SIR

SIR()

The standard Susceptible-Infected-Recovered (SIR) model features heavily throughout this documentation and so we outline its key features for anyone unfamiliar.

Warning

There is some ambiguity in the naming of the Recovered class which is also commonly referred to as Removed. In the latter sense, there is no distinction made between those who can no longer be infected due to infection acquired immunity and infection induced death. However, for more complex models, the recovered class may become susceptible again due to the effects of immune waning and deaths versus recoveries are typically important to distinguish in real world applications. Therefore, in this tutorial, the Recovered class will be reserved solely for those who survive infection.

The assumptions of the SIR model can be stated as:

1. An average member of the population makes contact sufficient to transmit or receive infection with \(c\) others per unit time. Each of these events carries a probability, \(p\), of transmission such that each individual has an average of \(cp = \beta\) infectious contacts per unit time. This fixed contact rate reflects what is referred to as standard incidence, as opposed to mass-action incidence, where contacts per person are proportional to the total population size, \(N\).

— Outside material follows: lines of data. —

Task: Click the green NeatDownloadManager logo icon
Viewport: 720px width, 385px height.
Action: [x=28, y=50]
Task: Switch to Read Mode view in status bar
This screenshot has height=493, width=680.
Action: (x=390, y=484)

2. The population interacts heterogeneously as if a well mixed continuum. For instance, a susceptible does not have contacts with other individuals, but with the entire population on average.

3. The infective class recovers at a rate, \(\gamma\).

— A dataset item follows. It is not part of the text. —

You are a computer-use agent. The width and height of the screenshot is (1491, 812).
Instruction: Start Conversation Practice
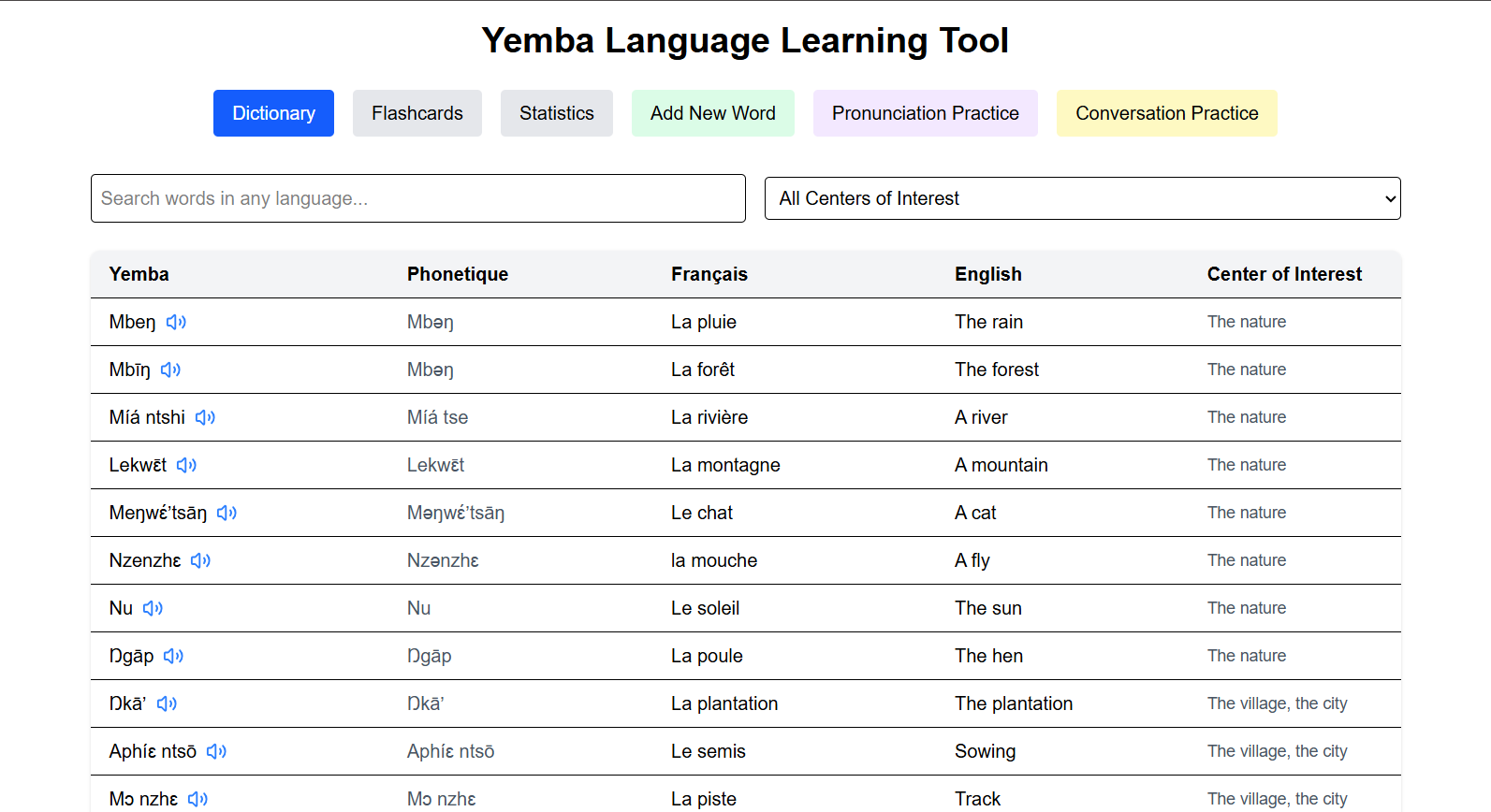(x=1166, y=113)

4. No births, deaths (natural or from disease) or migration mean there is no entry into or departure from the population: \(S(t)+I(t)+R(t)=N\).

Under these assumptions, the rates of change of the population in each compartment (Susceptible, Infected and Recovered) are given by the following equations:

\[\begin{split}\begin{aligned} \frac{\mathrm{d} S}{\mathrm{d} t} &= -\frac{\beta SI}{N} \\ \frac{\mathrm{d} I}{\mathrm{d} t} &= \frac{\beta SI}{N} - \gamma I \\ \frac{\mathrm{d} R}{\mathrm{d} t} &= \gamma I. \end{aligned}\end{split}\]

We solve deterministically for flu-like parameters:

from pygom import common_models
import matplotlib.pyplot as plt
import numpy as np
import random
import math

#####################
# Set up PyGOM object
#####################

# Parameters
n_pop=1e4
gamma=1/4
R0=1.3
beta=R0*gamma

ode = common_models.SIR({'beta':beta, 'gamma':gamma, 'N':n_pop})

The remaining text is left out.